WHAT THIS TASK INVOLVES
From the line containing "Image resolution: width=478" through the last line of the entries below, repeat each line word for word and leave out the rest.

Stored records:
--- --- ---
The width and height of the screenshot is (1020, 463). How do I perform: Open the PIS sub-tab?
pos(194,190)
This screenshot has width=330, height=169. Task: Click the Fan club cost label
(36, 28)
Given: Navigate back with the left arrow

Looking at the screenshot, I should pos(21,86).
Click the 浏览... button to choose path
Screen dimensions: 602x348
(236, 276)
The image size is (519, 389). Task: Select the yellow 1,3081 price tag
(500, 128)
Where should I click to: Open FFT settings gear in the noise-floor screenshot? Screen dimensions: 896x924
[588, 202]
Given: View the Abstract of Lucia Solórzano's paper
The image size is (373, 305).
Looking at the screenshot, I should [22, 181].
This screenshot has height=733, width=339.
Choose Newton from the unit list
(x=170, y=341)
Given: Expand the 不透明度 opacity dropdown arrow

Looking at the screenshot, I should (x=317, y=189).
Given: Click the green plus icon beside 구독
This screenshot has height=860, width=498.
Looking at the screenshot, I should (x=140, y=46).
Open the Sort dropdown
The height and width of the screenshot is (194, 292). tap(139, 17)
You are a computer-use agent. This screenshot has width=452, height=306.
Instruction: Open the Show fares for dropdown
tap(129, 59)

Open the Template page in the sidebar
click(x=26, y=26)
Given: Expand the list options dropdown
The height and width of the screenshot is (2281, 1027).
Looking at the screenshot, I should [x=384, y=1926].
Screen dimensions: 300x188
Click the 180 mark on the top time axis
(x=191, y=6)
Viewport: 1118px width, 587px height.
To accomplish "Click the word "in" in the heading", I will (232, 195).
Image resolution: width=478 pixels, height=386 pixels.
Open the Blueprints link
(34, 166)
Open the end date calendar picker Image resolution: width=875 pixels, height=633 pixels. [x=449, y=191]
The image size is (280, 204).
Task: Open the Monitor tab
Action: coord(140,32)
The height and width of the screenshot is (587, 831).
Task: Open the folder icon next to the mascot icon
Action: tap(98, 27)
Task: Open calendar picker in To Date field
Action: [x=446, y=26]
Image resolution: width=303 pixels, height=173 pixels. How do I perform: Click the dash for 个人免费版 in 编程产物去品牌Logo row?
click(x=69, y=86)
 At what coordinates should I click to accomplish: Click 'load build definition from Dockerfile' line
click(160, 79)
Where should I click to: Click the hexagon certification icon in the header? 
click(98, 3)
--- --- ---
WRITTEN REPLY
Image resolution: width=478 pixels, height=386 pixels.
Open the Blueprints link
(34, 166)
Open the end date calendar picker Image resolution: width=875 pixels, height=633 pixels. [x=449, y=191]
The image size is (280, 204).
Task: Open the Monitor tab
Action: coord(140,32)
The height and width of the screenshot is (587, 831).
Task: Open the folder icon next to the mascot icon
Action: tap(98, 27)
Task: Open calendar picker in To Date field
Action: [x=446, y=26]
Image resolution: width=303 pixels, height=173 pixels. How do I perform: Click the dash for 个人免费版 in 编程产物去品牌Logo row?
click(x=69, y=86)
 At what coordinates should I click to accomplish: Click 'load build definition from Dockerfile' line
click(160, 79)
Where should I click to: Click the hexagon certification icon in the header? 
click(98, 3)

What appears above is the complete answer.